Es gibt Nachrichten, die verdienen die Bewertung als Paukenschlag. Ein solcher ist dem Stockacher Narrengericht mit der Meldung gelungen, dass Ministerpräsident Winfried Kretschmann als Zeuge zur Verhandlung erscheinen wird. Damit erhöht sich der Promi-Faktor bei der diesjährigen Ausgabe des schwäbisch-alemannischen Fasnachts-Flaggschiffs sprunghaft. Außergewöhnlich ist auch, dass der Zeuge, zumindest vom offiziellen Standpunkt her gesehen, einen höheren Rang einnimmt als der Beklagte. Ein amtierender Ministerpräsident soll einen Bundestagsabgeordneten entlasten – wenn das nichts ist.
Diese Konstellation bietet gleichzeitig Raum, die Fasnacht auszuleben. Denn dem immateriellen Kulturerbe wird gemeinhin die Funktion zugesprochen, hergebrachte Hierarchien umzukehren. Einen Politiker nun gegen die Unterstützung des amtierenden Landesvaters zu einer Weinstrafe zu verurteilen – das dürfte diese Funktion ziemlich treffsicher erfüllen.

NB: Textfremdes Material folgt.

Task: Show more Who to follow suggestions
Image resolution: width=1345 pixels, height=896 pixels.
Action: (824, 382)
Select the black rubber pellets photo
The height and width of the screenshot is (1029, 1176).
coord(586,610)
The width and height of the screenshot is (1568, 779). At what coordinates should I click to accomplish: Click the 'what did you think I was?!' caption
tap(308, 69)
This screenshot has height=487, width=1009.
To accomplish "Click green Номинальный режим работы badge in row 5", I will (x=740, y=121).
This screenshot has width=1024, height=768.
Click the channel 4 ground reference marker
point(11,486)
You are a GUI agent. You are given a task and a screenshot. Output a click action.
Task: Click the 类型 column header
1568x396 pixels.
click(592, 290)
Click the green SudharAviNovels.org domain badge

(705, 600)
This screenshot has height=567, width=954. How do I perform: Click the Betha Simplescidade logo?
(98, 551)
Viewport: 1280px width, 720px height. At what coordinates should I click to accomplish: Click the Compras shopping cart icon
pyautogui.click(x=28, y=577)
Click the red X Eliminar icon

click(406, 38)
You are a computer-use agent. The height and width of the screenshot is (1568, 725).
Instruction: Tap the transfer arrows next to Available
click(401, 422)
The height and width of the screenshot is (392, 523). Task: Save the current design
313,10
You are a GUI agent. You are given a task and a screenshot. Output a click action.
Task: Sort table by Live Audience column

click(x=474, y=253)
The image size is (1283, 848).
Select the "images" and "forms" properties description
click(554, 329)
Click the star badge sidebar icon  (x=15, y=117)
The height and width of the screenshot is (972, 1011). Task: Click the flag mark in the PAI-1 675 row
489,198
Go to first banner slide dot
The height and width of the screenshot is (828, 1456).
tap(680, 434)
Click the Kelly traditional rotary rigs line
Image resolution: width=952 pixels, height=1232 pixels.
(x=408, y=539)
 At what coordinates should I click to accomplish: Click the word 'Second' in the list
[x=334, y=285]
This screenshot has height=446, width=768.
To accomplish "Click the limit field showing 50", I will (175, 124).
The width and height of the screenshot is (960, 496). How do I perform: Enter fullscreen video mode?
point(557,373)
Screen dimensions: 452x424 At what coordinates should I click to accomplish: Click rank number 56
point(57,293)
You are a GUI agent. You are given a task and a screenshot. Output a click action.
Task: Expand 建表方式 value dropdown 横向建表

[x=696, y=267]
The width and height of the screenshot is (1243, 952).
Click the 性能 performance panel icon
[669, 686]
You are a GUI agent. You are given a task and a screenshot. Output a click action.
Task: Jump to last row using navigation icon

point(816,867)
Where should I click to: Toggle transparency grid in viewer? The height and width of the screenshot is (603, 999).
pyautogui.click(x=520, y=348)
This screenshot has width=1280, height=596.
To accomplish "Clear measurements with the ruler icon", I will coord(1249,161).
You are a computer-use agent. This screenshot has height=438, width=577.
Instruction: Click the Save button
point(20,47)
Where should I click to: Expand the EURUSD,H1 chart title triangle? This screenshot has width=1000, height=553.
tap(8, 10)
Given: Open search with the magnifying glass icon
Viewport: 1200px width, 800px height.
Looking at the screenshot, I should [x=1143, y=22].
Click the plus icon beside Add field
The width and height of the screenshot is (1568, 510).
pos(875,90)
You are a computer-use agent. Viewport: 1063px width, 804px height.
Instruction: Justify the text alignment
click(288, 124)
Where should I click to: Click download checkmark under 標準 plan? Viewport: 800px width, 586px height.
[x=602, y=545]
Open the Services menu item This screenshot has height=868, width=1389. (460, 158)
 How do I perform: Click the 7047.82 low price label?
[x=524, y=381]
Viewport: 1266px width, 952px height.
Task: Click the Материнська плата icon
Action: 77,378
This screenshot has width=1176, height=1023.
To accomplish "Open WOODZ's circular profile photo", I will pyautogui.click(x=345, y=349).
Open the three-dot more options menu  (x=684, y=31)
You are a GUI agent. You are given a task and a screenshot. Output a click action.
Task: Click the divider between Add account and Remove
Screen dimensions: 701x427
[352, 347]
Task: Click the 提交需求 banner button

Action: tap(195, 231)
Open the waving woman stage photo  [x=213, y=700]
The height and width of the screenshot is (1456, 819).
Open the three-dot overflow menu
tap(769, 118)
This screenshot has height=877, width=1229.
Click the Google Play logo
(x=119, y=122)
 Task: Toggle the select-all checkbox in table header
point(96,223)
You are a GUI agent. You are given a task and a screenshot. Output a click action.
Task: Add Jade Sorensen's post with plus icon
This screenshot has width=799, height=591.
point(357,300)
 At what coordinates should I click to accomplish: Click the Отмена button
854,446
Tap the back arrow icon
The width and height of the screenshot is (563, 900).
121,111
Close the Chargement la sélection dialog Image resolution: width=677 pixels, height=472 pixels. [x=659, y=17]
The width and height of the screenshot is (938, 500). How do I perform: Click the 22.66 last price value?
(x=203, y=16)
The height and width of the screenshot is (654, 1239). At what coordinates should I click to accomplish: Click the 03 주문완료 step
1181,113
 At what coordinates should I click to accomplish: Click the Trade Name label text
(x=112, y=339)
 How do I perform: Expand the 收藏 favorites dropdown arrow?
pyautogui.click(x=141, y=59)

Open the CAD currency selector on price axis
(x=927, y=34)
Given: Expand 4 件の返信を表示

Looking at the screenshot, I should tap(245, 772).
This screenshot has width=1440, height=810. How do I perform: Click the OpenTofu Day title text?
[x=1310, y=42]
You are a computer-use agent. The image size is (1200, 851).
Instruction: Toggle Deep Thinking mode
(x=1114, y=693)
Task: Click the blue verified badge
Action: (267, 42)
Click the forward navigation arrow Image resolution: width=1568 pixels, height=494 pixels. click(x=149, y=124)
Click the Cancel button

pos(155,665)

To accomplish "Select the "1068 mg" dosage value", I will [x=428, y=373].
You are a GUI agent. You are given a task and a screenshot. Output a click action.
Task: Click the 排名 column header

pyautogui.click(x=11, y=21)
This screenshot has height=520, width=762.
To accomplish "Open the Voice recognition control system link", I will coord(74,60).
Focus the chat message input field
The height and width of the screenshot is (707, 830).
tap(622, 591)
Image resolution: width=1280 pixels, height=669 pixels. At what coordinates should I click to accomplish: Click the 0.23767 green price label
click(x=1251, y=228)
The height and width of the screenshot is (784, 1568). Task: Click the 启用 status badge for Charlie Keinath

Man kann diese Nachricht aber auch so deuten: Die Grünen sind endgültig im politischen Mainstream angekommen. Denn das Narrengericht von Stockach, einer stark von der CDU geprägten Stadt, lädt nun mit Cem Özdemir nicht nur seinen vierten Grünen-Beklagten vor, sondern bringt Partei-Prominenz gleich im Doppelpack auf die Bühne der Jahnhalle. Dabei hatte die CDU im historischen Rückblick ein starkes Übergewicht bei den Parteizugehörigkeiten der Beklagten. Offenbar ist in dieser Hinsicht etwas in Bewegung gekommen.